The Eq. (1) denotes the active power balance for SOP converters. While (2) calculates the SOP loss for each terminal with the loss coefficient, \(A_{sop}\), is taken here as 0.02²³. Moreover, the capacity constraint for the converters of the SOP is defined by (3):

$$(P_{i,\varphi }^{SOP} )^{2} + (Q_{i,\varphi }^{SOP} )^{2} \le (S_{i,\varphi }^{SOP} {)}^{2} \quad \forall i \in B_{sop} ,\forall \varphi \in \{ a,b,c\} .$$

(3)

The optimal values of injected powers (\(P_{i,\varphi }^{SOP}\) and \(Q_{i,\varphi }^{SOP}\)) are transmitted to the device local controllers as reference setpoints, and the controllers then regulate the injected powers accordingly. Considering the conventional B2B-VSC structure for SOPs, the general control strategy can follow the method proposed in Cao et al.²⁴. In this approach, one VSC operates under a P–Q control scheme to regulate the output powers, while the other VSC operates under a V_dc–Q control scheme to maintain a constant DC-link voltage and adjust the reactive power. The P–Q control scheme is based on a current-control method, which derives reference currents from the reference powers and regulates the output currents to track these values. Furthermore, Wang et al.²⁵ presents a modification of the control strategy in Cao et al.²⁴ to enable unbalanced SOP operation.

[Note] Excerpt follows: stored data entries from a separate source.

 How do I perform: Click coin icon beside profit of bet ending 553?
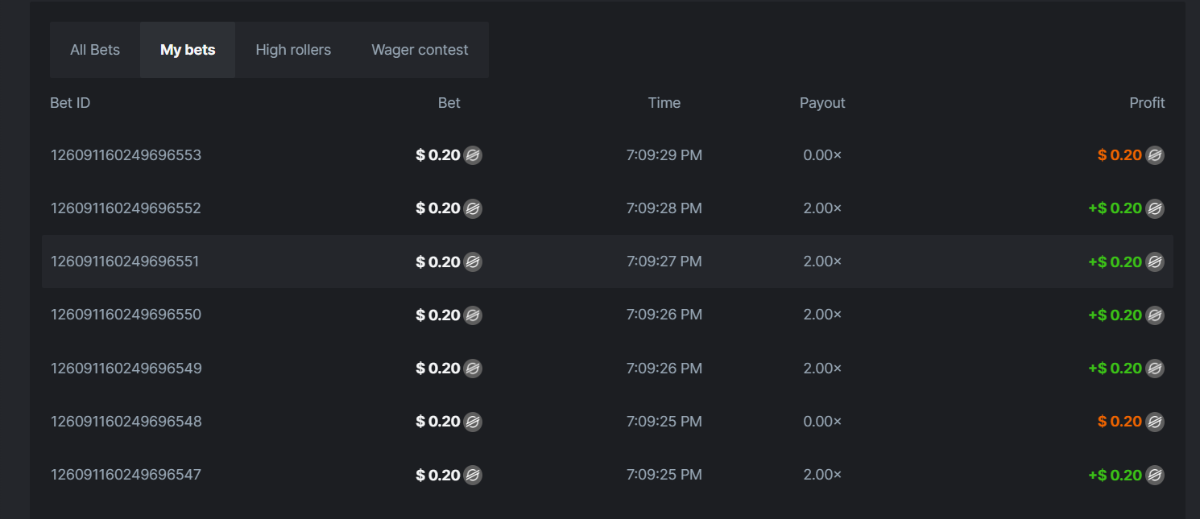click(x=1155, y=155)
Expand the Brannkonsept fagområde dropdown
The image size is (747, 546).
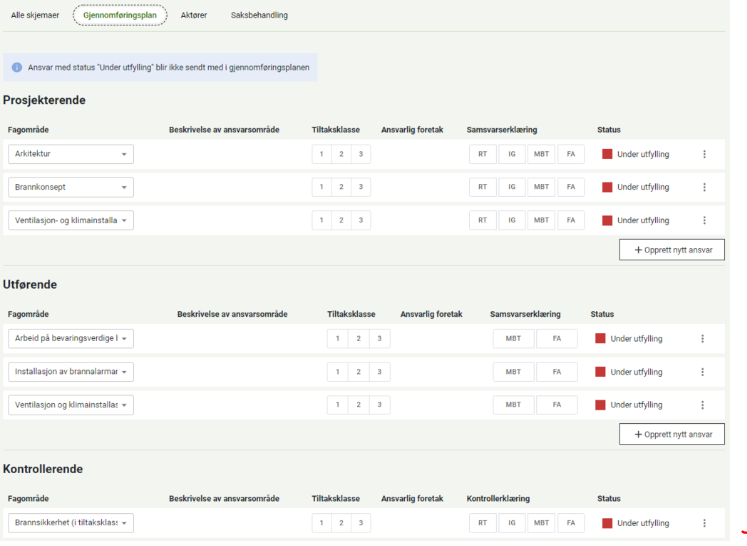(71, 187)

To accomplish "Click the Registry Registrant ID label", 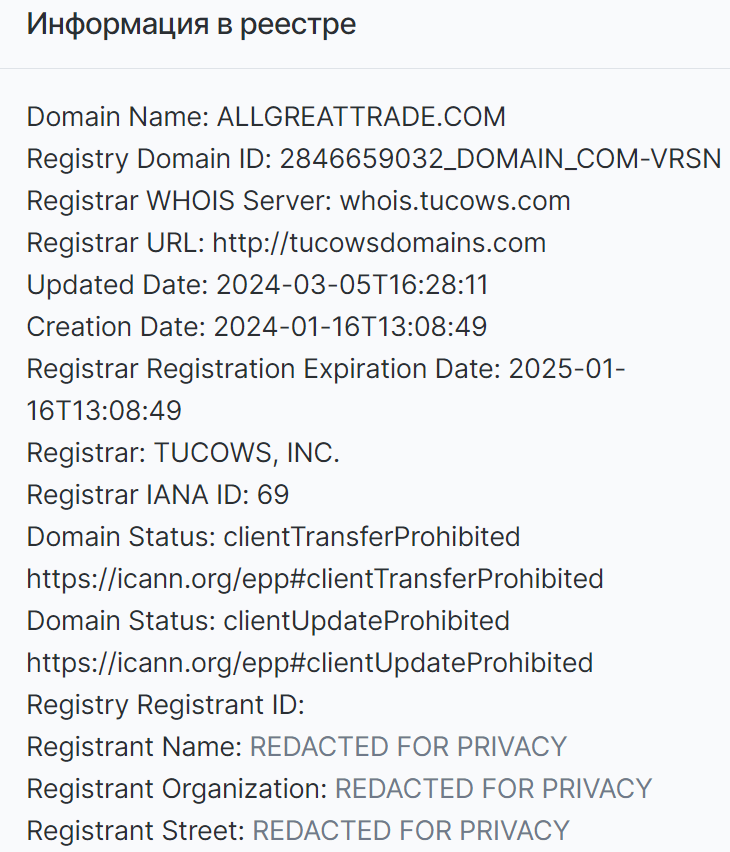I will tap(165, 705).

Radiality preserving constraints

In DNR problem, the optimal radial configuration is determined through altering the position of switches. Here, the constraints necessary for preserving the radiality of DN during switching operations²⁶ are extended to comply with multi-phase networks. Regardless of the direction of power flow, the formulation introduces two binary variables, \(\beta p_{ij}^{\varphi }\) and \(\beta p_{ji}^{\varphi }\), associated with each line ij on phase \(\varphi\). Moreover, the connection status of the line, is denoted by the variable \(\alpha_{ij}^{\varphi }\). The corresponding constraints are expressed accordingly to ensure proper network configuration and operational feasibility.

$$\beta p_{ij}^{\varphi } + \beta p_{ji}^{\varphi } = \alpha_{ij}^{\varphi } \quad \forall i \in B,\forall j \in N(i),\forall \varphi \in \Omega_{ij}$$

(4)

$$\sum\limits_{\forall j \in N(i)} {\beta p_{ij}^{\varphi } } = 1\quad \forall i \in B/1,\forall j \in N(i),\forall \varphi \in \Omega_{ij}$$

(5)

$$\beta p_{ij}^{\varphi } = 0\quad \forall i \in slack,\forall j \in N(i),\forall \varphi \in \Omega_{ij}$$

(6)

$$\alpha_{ij}^{\varphi } ,\beta p_{ij}^{\varphi } \in \left\{ {0,1} \right\}\quad \forall i \in B,\forall j \in N(i),\forall \varphi \in \Omega_{ij}$$

(7)

$$\sum\limits_{i} {\sum\limits_{j \in N(i)} {\alpha_{ij}^{\varphi } } } = 2(N^{\varphi } - {1)}\quad i \in B,\;\varphi \in \{ a,b,c\}$$

(8)

Equation (4) indicates that for the line ij on phase \(\varphi\) either the bus i is the parent of j, or bus j is parent of i. It is noteworthy that for the line ij on phase \(\varphi^{\prime }\) the \(\beta p_{ij}^{{\varphi^{\prime } }}\) can acquire a different value from \(\beta p_{ij}^{\varphi }\) showing the independence of radiality for different phases of unbalanced DN. The (5) signifies that each bus i (except the root bus) on phase \(\varphi\) has exactly one parent and (6) tells that the root bus has no parent. Equation (7) confirms the binary entity of variables. Another necessary constraint for radiality is presented by (8) where \(N^{\varphi }\) is number of buses in network that comprise the phase \(\varphi\). Given the tree-graph structure of connected radial networks, (8) indicates that the number of lines per phase equals the number of buses comprising that phase minus one. The factor 2 in right hand of (8) implies that both ij and ji are considered as available lines in the model. Moreover, it is evident that \(\alpha_{ij}^{\varphi } = \alpha_{ji}^{\varphi }\).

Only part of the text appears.